Tuning & Troubleshooting

18 min Lesson 9 of 28

Tuning & Troubleshooting

A correctly installed Nginx serves requests. A correctly tuned Nginx serves ten times as many without breaking a sweat — and when something does go wrong, its logs tell you exactly why within seconds. This lesson covers three interlocking topics that every production engineer must own: worker process and connection limits, file descriptor headroom, and systematic log analysis.

Worker Processes and Worker Connections

Nginx uses a master + worker architecture. The master process owns the listening sockets and reloads config; worker processes do the actual I/O — reading requests, calling upstreams, sending responses. Workers are single-threaded and event-driven, so they can juggle thousands of simultaneous connections each, without threads or locks.

The two directives that define your server's top-end capacity live in nginx.conf at the top level and in the events block:

# /etc/nginx/nginx.conf # One worker per logical CPU core is the canonical baseline. # 'auto' lets Nginx detect the core count at startup — use it everywhere. worker_processes auto; events { # Maximum simultaneous connections per worker. # Total theoretical capacity = worker_processes * worker_connections. # On a 4-core box with worker_connections 1024: up to 4,096 connections. worker_connections 1024; # Use epoll on Linux (the kernel's scalable I/O event interface). # Nginx selects this automatically, but being explicit documents intent. use epoll; # Allow each worker to accept all pending connections in one syscall # instead of waking up one worker per connection. Reduces context switches # under bursty traffic. Enable once you see 'accept mutex' in strace output. multi_accept on; }
How large should worker_connections be? Each open connection consumes roughly one file descriptor and a small amount of memory (8–16 KB depending on buffer sizes). A safe ceiling is: worker_connections = (available_file_descriptors / worker_processes) * 0.9. On a server with 65 535 FDs and 4 workers that gives you ~14 700 per worker — far above the 1024 default. Raise it to 4096 or 8192 for traffic-heavy front-ends.

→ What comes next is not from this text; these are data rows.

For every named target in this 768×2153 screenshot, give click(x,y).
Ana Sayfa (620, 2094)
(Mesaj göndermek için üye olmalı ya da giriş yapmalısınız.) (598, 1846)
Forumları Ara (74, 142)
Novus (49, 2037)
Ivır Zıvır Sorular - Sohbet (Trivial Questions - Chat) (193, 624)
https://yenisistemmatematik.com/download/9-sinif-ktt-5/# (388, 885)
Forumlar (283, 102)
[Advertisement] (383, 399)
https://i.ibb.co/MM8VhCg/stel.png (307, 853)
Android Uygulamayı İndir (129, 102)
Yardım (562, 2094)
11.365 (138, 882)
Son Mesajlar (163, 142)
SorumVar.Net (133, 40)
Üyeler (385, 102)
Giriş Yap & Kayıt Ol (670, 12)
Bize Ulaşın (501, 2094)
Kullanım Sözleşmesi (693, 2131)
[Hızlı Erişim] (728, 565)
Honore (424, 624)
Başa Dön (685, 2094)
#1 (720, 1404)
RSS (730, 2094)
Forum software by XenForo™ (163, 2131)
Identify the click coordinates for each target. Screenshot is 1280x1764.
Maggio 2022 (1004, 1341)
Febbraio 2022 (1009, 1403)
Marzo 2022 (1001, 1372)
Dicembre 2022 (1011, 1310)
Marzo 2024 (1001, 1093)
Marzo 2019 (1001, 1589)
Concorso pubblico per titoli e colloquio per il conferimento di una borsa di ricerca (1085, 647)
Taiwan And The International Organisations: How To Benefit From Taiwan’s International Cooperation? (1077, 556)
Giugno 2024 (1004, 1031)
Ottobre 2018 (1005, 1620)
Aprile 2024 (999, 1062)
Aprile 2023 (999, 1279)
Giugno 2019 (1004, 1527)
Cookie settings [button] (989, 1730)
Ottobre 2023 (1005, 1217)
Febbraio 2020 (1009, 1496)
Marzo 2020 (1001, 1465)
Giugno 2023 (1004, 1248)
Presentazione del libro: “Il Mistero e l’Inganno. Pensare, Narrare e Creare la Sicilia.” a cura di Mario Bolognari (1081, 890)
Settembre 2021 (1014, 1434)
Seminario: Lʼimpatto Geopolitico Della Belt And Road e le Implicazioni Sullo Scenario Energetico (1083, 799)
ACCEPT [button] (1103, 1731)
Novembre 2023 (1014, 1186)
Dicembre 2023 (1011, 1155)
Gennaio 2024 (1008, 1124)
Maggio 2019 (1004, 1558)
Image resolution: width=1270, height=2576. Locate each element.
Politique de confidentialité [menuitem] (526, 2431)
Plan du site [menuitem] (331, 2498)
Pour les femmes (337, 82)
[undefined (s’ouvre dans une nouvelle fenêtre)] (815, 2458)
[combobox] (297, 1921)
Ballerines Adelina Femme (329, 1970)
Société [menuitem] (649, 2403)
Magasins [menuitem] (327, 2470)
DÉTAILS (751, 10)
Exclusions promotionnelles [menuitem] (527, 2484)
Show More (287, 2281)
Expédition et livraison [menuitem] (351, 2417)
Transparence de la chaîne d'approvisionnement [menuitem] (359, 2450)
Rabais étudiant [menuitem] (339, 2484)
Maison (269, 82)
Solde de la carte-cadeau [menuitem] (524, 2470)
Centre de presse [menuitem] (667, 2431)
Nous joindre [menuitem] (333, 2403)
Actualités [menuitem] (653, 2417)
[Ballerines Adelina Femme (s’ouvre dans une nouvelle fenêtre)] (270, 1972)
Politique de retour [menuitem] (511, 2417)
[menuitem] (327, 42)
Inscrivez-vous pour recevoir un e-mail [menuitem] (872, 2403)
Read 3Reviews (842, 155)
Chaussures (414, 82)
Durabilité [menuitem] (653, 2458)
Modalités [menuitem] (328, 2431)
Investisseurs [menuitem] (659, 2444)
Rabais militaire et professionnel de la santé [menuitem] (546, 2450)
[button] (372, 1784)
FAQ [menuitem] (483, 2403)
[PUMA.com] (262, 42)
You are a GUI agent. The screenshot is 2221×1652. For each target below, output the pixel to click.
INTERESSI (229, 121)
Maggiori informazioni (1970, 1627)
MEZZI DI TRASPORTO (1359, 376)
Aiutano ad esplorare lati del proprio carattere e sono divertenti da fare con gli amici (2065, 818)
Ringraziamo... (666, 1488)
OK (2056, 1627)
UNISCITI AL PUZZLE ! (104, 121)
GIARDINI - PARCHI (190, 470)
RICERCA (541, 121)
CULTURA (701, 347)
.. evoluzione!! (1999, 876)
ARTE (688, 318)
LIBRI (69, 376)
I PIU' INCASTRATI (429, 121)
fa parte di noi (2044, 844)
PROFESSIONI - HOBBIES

File Descriptors: The Hidden Bottleneck

Every open socket, file, or pipe counts against the operating system's file descriptor (FD) limit. Under load, an under-configured server will log too many open files and start rejecting connections — a hard failure that looks like random timeouts to users.

There are two limits you must raise in concert:

  • OS-level (system-wide): /proc/sys/fs/file-max — the absolute ceiling for all processes on the machine.
  • Process-level (per-process): the ulimit -n of the Nginx worker process, controlled in nginx.conf via worker_rlimit_nofile.
# 1. Raise the system-wide limit persistently in /etc/sysctl.conf fs.file-max = 200000 # Apply immediately (no reboot needed) sysctl -p # 2. Raise the per-process limit inside nginx.conf (main context) worker_rlimit_nofile 65535; # After changing nginx.conf, reload — no downtime: nginx -t && systemctl reload nginx # 3. Verify what Nginx workers are actually using cat /proc/$(pgrep -f 'nginx: worker')/limits | grep 'open files'
systemd caps can silently override your settings. If you manage Nginx with systemd (standard on Ubuntu 20+ and CentOS 8+), it applies its own LimitNOFILE. Check with systemctl show nginx | grep LimitNOFILE. To raise it, create a drop-in: systemctl edit nginx, add [Service] / LimitNOFILE=65535, then systemctl daemon-reload && systemctl reload nginx. Both the systemd limit and worker_rlimit_nofile must be set — they are independent knobs.

Reading Nginx Access Logs

The access log is your real-time window into production traffic. Every request Nginx handled appears here. The default combined log format captures the IP, timestamp, HTTP method, URI, status code, bytes sent, referer, and user-agent — enough to reconstruct exactly what happened.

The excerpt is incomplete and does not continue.